The paper studies training-free image editing on Qwen-Image-Edit-2511, a 60-block multi-modal diffusion transformer (MMDiT) that uses a single attention stream mixing noise and source-image tokens.
It introduces KVInject, a single-forward KV (key/value) injection method that alpha-blends source-half key/value projections into the noise-half within a localized layer/step band, improving results versus the prior MasaCtrl approach while avoiding prompt-mismatch failures.
The authors find that different edit types require different attention operations, leading to AttnRouter, a per-category routing table that dispatches edits to the attention manipulation best preserving source structure for each category.
Using ground-truth edit categories, AttnRouter boosts a CLIP-T+DINO-I composite score by 6.4% over a baseline, and an automatic CLIP zero-shot classifier recovers 98% of the gain despite only 55% category accuracy.

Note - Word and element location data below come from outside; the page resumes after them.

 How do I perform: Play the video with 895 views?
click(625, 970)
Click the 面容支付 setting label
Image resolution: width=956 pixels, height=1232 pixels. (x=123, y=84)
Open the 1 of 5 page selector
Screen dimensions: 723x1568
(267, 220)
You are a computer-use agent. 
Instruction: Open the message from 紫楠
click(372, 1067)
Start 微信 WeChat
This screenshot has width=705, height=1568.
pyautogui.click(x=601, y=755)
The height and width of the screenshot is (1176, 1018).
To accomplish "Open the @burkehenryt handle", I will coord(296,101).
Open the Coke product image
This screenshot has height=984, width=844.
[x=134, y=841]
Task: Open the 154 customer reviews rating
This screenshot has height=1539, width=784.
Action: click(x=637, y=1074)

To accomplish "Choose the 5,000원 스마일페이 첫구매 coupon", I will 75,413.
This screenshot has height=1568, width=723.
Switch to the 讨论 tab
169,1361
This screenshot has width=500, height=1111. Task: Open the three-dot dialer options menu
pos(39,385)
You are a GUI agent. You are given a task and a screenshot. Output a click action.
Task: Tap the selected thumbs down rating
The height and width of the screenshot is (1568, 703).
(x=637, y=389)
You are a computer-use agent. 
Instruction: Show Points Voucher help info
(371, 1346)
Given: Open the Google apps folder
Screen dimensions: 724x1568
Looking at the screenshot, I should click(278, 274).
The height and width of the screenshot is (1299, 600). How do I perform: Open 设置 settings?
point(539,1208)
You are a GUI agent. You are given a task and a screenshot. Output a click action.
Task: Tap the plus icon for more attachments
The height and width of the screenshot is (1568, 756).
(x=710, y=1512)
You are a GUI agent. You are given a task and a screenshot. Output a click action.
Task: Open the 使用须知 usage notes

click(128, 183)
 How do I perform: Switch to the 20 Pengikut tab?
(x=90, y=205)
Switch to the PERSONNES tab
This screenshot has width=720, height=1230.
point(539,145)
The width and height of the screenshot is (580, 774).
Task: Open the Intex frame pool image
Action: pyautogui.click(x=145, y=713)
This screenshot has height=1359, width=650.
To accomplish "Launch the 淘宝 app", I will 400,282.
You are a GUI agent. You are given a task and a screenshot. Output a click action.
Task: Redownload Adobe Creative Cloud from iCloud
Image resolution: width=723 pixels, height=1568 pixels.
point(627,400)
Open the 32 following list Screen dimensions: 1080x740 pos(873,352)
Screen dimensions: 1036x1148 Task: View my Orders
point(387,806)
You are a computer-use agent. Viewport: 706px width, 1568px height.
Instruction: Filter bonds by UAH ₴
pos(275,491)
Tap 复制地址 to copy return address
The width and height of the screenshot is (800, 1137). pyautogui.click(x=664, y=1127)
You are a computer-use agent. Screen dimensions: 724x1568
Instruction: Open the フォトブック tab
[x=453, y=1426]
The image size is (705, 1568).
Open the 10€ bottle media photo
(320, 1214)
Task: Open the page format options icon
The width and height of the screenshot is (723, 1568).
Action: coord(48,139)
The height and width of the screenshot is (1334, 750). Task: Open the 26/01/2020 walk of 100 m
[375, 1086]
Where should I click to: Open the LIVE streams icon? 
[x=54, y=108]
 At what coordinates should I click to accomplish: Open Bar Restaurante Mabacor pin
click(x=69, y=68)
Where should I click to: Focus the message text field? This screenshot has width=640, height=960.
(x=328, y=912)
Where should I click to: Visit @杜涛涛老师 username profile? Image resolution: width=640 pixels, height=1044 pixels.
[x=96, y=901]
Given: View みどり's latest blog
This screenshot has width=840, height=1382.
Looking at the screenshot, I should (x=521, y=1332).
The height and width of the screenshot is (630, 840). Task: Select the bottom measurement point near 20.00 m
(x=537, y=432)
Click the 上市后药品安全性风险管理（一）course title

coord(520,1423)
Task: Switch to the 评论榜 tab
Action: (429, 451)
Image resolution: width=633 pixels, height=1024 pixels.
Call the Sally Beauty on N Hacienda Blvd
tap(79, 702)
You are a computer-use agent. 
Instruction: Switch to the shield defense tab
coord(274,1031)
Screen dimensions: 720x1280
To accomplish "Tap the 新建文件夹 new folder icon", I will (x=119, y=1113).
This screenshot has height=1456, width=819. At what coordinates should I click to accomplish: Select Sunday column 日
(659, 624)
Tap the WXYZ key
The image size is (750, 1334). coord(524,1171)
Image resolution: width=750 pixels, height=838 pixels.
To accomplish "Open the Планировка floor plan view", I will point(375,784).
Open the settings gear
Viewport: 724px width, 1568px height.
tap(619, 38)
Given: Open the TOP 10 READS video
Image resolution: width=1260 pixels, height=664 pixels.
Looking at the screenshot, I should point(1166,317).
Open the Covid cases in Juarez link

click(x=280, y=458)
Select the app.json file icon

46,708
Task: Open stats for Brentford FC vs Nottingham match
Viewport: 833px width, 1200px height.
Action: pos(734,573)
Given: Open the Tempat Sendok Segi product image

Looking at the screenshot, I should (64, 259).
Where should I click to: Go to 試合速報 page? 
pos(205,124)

Ablations localize the effective attention sub-circuit: early denoising-step K/V injection (S0–7) nearly matches full-step gains, while other layer/step bands and naive K/V rescaling fail, and the authors release code, routing tables, and benchmark subsets.

Abstract

We study training-free image editing on Qwen-Image-Edit-2511, a 60-block multi-modal diffusion transformer (MMDiT) that concatenates noise and source-image tokens within a single attention stream. We make three contributions. (i) We introduce KVInject, a single-forward attention manipulation that alpha-blends source-half key/value projections into the noise-half within a localized layer/step band. KVInject is simpler than the classical two-pass MasaCtrl recipe and avoids the prompt-mismatch failure mode that disables MasaCtrl on MMDiT (composite score drops 31% versus baseline). (ii) We show that no single attention operation dominates across edit types, motivating AttnRouter, a per-category routing table that dispatches edits to the operation that best preserves source structure for that type. With ground-truth categories the router improves the CLIP-T+DINO-I composite by 6.4% over the editing baseline; an automatic CLIP zero-shot classifier closes 98% of this gap despite only 55% category accuracy. (iii) Through layer-, step-, and alpha-band ablations we localize the editing-effective attention sub-circuit: K/V injection in early denoising steps (S0-7) recovers nearly all of the gain of full-step injection, while injection in early (L0-15) or late (L45-60) layer bands fails to drive editing entirely; alpha in [0.3, 0.5] is a stable sweet spot. We also report negative results that highlight what does not transfer from the UNet folklore: simple K/V rescaling never beats baseline and aggressive variants collapse generation entirely (composite 0.084). We release code, pre-computed routing tables, and a 100-sample stratified subset of ImgEdit-Bench used in all ablations.